◆ DATASET EXTRACT
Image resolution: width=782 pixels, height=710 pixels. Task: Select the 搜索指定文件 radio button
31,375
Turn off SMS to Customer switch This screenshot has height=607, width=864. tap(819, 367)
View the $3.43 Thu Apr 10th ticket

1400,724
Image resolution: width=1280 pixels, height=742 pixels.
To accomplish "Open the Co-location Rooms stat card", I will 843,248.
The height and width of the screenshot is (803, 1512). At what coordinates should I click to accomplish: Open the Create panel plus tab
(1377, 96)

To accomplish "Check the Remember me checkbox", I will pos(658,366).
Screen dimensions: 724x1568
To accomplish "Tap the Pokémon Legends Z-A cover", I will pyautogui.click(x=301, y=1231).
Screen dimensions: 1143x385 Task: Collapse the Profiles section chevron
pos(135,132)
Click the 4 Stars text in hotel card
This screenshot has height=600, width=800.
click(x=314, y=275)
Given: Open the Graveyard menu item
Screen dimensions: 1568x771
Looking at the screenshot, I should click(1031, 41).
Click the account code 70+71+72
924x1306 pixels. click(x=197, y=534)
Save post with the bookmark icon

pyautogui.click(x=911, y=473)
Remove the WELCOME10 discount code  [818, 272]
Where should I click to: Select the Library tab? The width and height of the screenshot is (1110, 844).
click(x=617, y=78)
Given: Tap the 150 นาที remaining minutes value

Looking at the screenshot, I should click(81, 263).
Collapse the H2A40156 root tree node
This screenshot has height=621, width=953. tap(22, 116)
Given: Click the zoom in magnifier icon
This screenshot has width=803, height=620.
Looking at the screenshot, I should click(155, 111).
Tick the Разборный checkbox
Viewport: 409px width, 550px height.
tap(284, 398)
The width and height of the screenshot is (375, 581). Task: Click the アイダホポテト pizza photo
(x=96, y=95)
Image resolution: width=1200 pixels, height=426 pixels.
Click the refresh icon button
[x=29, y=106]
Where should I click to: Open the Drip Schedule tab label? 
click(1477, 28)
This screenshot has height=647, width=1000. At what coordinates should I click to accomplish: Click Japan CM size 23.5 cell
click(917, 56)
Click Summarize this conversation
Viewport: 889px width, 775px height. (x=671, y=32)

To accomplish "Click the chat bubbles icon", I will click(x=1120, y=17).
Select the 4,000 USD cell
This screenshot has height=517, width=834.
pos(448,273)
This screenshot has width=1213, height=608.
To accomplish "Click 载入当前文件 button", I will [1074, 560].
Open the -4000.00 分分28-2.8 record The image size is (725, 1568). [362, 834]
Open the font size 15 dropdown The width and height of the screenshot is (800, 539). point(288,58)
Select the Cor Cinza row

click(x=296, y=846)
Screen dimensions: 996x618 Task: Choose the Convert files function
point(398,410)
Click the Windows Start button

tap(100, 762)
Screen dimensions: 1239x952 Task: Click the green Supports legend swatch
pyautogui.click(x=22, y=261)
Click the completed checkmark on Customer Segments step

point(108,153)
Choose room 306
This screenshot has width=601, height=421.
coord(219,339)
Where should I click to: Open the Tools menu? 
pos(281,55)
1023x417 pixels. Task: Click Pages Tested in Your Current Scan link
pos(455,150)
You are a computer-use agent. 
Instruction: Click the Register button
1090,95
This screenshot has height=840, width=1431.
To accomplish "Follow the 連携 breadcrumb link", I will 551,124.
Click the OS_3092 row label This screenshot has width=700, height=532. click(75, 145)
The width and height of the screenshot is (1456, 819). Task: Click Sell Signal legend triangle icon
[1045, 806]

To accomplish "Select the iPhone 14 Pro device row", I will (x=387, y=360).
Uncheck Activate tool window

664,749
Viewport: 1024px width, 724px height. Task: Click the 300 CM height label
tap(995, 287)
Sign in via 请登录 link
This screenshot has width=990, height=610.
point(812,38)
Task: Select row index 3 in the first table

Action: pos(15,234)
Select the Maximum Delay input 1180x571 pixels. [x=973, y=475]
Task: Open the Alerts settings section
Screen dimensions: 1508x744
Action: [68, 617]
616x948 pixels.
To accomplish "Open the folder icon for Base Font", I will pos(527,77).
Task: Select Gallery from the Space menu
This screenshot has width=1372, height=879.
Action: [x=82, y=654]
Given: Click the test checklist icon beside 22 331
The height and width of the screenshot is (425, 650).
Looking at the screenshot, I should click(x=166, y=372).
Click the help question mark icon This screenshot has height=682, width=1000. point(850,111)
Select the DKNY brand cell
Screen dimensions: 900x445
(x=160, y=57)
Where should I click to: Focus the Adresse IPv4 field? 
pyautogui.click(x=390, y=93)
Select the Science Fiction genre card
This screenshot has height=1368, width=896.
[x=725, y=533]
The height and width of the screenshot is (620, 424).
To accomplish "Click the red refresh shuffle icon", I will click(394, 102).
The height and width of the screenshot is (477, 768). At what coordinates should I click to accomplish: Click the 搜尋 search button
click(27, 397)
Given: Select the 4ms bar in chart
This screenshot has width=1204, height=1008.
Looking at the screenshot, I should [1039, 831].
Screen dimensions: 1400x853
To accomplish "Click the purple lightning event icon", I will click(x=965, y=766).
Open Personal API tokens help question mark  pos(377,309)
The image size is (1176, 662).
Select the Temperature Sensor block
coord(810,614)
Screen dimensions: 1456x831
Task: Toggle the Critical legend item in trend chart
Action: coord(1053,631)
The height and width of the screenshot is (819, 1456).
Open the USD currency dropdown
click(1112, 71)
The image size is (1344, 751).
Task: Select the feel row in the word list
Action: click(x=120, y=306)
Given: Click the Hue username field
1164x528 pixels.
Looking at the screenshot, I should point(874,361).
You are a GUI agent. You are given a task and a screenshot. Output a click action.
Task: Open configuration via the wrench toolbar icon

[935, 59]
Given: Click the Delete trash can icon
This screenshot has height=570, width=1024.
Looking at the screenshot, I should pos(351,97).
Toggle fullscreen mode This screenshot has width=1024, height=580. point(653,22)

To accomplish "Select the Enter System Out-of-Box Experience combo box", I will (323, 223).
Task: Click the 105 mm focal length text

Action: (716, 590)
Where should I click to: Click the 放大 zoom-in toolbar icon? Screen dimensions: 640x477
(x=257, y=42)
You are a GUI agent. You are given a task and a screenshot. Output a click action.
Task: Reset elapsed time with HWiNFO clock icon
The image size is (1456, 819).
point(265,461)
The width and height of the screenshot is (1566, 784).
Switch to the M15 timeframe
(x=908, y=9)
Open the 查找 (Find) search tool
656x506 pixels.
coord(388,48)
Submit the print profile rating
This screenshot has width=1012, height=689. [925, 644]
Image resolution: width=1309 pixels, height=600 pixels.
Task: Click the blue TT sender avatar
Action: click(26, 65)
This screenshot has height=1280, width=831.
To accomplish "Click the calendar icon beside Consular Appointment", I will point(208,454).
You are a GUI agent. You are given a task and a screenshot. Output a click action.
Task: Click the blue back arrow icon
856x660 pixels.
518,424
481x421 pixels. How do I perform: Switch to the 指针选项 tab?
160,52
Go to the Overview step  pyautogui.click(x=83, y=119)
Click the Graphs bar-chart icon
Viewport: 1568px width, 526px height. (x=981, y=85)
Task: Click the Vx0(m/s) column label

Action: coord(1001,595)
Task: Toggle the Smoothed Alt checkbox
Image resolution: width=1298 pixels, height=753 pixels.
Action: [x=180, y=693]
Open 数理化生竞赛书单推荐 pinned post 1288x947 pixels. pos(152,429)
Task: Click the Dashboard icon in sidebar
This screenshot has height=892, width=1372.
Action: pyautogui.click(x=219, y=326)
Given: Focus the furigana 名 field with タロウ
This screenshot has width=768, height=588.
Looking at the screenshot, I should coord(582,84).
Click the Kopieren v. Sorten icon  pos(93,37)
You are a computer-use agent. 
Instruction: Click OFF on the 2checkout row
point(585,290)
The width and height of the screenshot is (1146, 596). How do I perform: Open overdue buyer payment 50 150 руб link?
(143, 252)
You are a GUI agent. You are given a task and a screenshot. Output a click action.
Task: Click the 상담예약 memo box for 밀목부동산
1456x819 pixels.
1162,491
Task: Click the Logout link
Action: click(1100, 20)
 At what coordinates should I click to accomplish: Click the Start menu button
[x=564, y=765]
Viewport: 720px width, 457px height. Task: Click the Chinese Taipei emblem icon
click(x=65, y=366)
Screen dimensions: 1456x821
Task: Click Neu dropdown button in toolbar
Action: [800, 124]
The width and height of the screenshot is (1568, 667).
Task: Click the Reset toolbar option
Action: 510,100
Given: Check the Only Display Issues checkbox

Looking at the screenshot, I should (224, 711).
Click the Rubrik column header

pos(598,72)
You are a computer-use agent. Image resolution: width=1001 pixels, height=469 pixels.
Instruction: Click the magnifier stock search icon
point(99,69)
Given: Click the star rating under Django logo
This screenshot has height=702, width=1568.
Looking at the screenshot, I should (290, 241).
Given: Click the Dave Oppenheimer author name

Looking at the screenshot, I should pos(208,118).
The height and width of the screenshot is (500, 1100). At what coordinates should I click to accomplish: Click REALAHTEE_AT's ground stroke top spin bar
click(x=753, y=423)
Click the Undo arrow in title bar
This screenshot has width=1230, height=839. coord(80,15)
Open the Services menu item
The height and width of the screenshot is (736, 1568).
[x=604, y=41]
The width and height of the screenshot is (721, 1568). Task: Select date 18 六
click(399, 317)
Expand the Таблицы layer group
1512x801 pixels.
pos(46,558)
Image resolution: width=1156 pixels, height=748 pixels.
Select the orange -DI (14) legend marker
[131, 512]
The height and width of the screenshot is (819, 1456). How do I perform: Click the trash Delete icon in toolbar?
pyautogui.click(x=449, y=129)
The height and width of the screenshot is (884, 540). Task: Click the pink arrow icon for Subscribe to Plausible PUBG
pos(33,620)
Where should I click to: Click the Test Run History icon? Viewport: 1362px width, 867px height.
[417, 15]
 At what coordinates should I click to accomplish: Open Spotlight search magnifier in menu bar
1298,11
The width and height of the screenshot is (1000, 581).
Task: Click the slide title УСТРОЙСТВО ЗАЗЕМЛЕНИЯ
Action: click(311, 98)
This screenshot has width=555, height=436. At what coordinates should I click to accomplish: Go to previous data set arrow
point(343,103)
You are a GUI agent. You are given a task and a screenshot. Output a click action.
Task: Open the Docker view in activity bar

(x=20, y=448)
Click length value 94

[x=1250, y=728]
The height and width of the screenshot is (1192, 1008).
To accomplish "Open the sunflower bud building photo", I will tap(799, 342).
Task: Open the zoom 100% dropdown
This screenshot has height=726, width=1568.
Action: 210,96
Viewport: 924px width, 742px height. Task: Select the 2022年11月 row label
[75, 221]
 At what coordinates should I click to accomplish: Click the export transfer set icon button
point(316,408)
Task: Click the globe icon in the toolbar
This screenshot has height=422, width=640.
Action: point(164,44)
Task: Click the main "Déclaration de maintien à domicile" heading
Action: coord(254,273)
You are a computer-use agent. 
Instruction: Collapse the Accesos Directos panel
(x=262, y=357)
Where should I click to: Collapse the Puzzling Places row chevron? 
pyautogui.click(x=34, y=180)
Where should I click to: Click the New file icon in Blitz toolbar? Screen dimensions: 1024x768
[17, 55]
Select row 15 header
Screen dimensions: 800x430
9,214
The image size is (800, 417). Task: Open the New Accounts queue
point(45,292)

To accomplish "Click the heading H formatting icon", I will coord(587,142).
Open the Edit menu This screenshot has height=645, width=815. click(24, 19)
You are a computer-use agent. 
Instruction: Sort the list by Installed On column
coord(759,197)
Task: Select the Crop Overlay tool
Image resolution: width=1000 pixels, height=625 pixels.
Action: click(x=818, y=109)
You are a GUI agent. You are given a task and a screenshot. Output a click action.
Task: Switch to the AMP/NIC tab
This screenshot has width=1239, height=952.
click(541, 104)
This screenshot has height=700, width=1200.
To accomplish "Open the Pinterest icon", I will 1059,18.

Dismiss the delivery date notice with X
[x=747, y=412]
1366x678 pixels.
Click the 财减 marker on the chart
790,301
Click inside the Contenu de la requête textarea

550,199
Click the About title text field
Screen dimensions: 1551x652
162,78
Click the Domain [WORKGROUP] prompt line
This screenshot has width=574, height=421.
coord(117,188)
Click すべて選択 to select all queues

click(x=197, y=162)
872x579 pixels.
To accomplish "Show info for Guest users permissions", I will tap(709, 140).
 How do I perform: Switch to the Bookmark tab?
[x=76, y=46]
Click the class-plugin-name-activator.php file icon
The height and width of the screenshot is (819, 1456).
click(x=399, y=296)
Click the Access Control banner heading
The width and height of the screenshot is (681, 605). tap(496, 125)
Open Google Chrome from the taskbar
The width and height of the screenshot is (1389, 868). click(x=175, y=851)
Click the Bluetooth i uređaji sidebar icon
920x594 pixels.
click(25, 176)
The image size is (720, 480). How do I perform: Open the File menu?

◆ YOUR INSTRUCTIONS
Please print the records from the line that contains "The width and height of the screenshot is (1146, 596)." through the line that contains "[x=564, y=765]", word for word.

◆ OUTPUT FOR THIS EXERCISE
The width and height of the screenshot is (1146, 596). How do I perform: Open overdue buyer payment 50 150 руб link?
(143, 252)
You are a GUI agent. You are given a task and a screenshot. Output a click action.
Task: Click the 상담예약 memo box for 밀목부동산
1456x819 pixels.
1162,491
Task: Click the Logout link
Action: click(1100, 20)
 At what coordinates should I click to accomplish: Click the Start menu button
[x=564, y=765]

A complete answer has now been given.